Surely, why would a school be unable to pull together enough resources to undertake any necessary renovations or construct additional classroom blocks?

As a matter of fact, why has the Mnangagwa regime not constructed enough decent learning institutions in the area – or all across the country, for that matter?

Does the inability to mobilize resources by the local community to expand their school not point to the fact that they are languishing in poverty?

The story does not end there, particularly in rural areas.

This is where the vast majority of those classified by the UN (United Nations) as living in extreme poverty (earning less than US$1.90 a day) reside.

These are the people forgotten by the ruling elite – who have been abandoned to eke out a living from subsistence farming, usually on land that is unsuitable for agriculture. 

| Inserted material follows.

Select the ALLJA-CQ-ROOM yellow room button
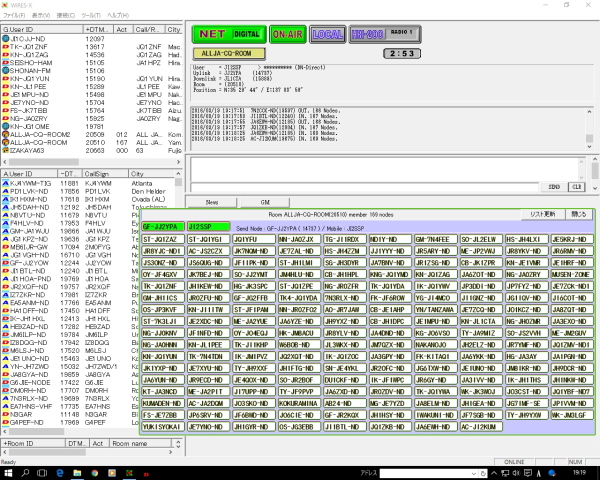 [229, 54]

This, while those in power, have given themselves maddeningly enormous pieces of fertile land – with most being multiple farm owners.

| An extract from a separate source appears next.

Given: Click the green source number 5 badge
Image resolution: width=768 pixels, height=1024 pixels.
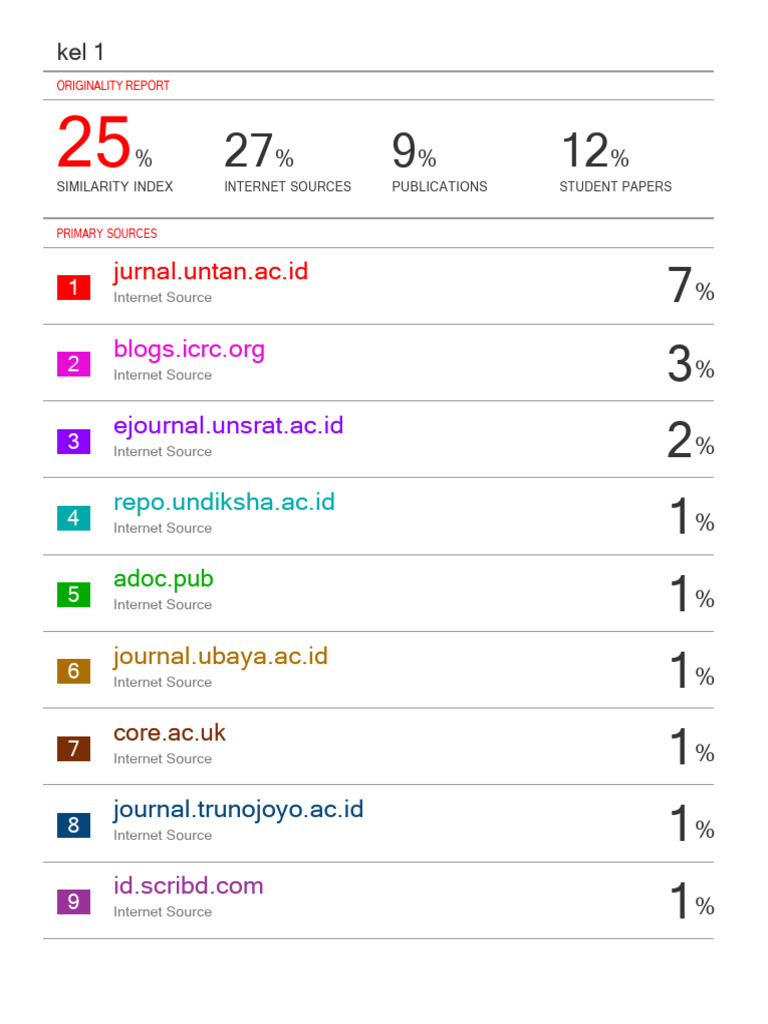Looking at the screenshot, I should [x=73, y=595].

Who can easily forget Bona Mugabe’s alleged 21 farms, amongst countless other properties strewn all over the country?

As a consequence, these rural folk are never able to make enough to sustain their livelihoods without receiving one form of handout or another.

That is why they constantly need free agricultural inputs (mostly seed and fertilizer) – as well as the occasional food aid, in the event of poor rains, drought, or other natural disasters.

In urban areas, it is so shocking witnessing how the sinking of community boreholes has become the norm.

Instead of holding our leaders to account for destroying our towns and cities, thereby reducing them into glorified rural areas, we find those actually praising Mnangagwa for these boreholes.

Nonetheless, that is not how a country’s people should live.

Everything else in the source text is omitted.